For the listing below, report all lines that hold the word "will".

##### Material for this task #####

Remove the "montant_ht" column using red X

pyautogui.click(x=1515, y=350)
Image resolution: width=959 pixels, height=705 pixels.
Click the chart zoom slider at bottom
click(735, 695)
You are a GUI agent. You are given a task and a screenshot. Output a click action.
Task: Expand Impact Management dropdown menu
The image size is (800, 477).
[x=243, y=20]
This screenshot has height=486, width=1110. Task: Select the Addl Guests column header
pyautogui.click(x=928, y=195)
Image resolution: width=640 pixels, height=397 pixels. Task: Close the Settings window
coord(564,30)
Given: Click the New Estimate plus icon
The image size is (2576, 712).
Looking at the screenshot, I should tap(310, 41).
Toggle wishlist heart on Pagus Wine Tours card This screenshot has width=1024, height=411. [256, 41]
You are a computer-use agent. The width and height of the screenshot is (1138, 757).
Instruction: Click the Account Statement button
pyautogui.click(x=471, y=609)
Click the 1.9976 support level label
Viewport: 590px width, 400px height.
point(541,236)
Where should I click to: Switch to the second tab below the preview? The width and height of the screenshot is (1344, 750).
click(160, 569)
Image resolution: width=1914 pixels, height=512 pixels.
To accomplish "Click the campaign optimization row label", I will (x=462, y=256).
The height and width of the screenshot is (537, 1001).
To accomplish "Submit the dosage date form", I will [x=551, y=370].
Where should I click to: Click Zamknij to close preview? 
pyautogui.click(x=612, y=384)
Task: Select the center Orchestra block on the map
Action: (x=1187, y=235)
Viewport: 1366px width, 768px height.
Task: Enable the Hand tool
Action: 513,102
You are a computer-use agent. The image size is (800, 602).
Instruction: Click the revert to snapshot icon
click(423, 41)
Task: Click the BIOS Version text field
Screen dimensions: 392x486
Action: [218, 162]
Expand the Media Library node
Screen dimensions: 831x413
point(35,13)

#####

→ Answer to the exercise:
To accomplish "Click the campaign optimization row label", I will (x=462, y=256).
To accomplish "Submit the dosage date form", I will [x=551, y=370].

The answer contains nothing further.